Skema Kepemilikan Bursa Mulai Digodok, BEI Bentuk Tim Khusus

EBuzz – Bursa Efek Indonesia (BEI) menyatakan masih menunggu terbitnya Rancangan Peraturan Pemerintah (RPP) atau Peraturan Pemerintah (PP) terkait proses demutualisasi sebelum menentukan struktur kepemilikan bursa, termasuk potensi peran Badan Pengelola Investasi Danantara.

Pjs Direktur Utama BEI Jeffrey Hendrik mengatakan, hingga saat ini pihaknya terus melakukan koordinasi dengan Kementerian Keuangan sembari menantikan ketentuan resmi yang akan dituangkan dalam regulasi pemerintah.

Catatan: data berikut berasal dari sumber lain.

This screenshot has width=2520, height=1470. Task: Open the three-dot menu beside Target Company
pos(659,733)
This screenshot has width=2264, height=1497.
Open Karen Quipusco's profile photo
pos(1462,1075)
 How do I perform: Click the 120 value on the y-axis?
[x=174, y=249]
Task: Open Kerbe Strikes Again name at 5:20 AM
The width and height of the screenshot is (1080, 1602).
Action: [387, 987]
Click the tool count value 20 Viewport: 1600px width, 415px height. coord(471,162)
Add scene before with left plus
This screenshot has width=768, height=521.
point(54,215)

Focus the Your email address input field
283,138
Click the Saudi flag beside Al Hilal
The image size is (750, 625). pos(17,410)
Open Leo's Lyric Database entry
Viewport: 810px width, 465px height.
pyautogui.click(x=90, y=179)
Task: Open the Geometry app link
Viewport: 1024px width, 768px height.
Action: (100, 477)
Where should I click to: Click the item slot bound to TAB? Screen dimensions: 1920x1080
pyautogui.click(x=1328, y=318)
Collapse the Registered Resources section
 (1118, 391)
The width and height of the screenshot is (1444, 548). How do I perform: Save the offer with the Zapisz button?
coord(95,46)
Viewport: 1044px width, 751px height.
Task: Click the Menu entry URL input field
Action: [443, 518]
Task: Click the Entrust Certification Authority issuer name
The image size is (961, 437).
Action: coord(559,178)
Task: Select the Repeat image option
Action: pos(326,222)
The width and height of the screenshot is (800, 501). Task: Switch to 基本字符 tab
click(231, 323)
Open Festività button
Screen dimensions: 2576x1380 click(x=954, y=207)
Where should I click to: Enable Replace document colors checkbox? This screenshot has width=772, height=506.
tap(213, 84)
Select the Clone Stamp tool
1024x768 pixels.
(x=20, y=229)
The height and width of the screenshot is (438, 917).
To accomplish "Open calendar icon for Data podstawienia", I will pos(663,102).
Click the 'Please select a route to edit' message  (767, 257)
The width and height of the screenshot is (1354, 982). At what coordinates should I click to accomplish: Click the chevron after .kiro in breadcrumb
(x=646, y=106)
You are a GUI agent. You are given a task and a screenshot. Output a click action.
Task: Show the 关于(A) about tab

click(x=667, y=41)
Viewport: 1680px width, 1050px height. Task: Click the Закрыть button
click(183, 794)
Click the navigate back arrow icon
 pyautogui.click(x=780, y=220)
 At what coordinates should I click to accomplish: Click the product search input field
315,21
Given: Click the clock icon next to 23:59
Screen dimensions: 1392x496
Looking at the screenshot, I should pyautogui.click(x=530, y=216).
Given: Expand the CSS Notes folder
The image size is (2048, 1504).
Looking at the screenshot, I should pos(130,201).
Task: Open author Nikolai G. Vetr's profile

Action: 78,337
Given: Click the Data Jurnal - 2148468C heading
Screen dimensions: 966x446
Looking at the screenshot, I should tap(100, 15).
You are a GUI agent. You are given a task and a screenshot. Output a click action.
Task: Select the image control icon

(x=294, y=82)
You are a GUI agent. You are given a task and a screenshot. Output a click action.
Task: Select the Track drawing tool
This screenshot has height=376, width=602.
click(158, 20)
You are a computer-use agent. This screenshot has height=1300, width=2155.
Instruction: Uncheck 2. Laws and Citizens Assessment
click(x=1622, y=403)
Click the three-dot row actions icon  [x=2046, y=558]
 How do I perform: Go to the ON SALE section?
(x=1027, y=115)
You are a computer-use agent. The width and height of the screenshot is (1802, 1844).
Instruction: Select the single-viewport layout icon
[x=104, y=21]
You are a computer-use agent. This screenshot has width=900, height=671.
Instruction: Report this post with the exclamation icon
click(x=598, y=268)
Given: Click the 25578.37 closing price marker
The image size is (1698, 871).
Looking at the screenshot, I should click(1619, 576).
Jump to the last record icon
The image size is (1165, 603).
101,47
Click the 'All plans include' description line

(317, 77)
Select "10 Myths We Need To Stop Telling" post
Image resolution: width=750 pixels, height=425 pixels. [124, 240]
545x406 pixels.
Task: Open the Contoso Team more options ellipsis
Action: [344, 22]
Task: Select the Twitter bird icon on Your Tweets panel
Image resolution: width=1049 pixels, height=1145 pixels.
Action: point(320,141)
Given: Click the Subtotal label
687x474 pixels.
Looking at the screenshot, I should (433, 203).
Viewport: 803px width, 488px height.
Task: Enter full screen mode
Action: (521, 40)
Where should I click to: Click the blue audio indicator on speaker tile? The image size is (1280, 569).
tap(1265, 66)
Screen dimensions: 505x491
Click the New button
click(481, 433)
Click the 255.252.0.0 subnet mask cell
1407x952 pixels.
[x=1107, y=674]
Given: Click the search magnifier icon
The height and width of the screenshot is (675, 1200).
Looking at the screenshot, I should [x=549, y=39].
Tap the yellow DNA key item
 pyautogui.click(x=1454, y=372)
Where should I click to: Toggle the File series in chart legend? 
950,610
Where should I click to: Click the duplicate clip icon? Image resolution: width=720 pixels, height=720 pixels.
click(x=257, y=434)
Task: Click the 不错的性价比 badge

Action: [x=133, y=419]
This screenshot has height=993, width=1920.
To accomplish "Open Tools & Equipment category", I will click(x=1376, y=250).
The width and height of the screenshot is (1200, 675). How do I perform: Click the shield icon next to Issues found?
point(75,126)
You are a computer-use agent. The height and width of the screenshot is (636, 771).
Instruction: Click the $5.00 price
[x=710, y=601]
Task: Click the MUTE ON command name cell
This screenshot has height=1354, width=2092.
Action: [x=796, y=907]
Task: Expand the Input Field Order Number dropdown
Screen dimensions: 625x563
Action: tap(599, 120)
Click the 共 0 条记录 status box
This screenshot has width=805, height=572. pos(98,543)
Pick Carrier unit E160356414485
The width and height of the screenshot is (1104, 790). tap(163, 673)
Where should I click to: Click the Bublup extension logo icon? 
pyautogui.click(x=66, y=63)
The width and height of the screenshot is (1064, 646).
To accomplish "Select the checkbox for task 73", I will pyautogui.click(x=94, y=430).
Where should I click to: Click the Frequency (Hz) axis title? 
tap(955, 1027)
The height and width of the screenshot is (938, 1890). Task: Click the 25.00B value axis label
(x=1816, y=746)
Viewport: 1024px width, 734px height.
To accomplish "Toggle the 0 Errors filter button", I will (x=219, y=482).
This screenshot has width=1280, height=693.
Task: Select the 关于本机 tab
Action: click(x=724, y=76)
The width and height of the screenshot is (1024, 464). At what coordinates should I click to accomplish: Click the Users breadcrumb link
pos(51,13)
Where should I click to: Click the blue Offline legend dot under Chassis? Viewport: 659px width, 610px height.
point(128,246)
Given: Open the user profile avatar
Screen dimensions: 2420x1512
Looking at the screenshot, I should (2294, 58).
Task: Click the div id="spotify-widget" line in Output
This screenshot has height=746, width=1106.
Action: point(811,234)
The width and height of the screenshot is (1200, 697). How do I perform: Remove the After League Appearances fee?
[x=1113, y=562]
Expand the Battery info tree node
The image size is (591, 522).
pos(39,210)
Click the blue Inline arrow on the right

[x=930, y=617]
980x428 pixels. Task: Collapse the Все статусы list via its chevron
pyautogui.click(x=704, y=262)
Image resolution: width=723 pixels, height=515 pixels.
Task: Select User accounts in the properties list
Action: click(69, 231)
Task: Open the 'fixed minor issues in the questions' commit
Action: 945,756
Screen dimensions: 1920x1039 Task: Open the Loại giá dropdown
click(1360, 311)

“Kalau ditanya apakah nanti Danantara akan menjadi investor kunci, kami tentu belum bisa memastikan. Kami juga masih berdiskusi dengan Kementerian Keuangan dan sama-sama menunggu bagaimana ketentuan dalam RPP atau PP yang akan diterbitkan,” ujar Jeffrey saat ditemui di Jakarta, Kamis (4/2/2026). (5/2).

Ia menambahkan, komunikasi lintas pemangku kepentingan masih terus berjalan dan sejauh ini berlangsung secara konstruktif. BEI juga telah membentuk tim khusus yang bekerja sama dengan sejumlah pihak, termasuk konsultan hukum pasar modal, guna merumuskan skema demutualisasi yang dinilai paling sesuai.

“Di bursa kami sudah membentuk tim yang melibatkan konsultan pasar modal untuk bersama-sama menyusun bentuk terbaik, mengacu pada international best practice,” katanya.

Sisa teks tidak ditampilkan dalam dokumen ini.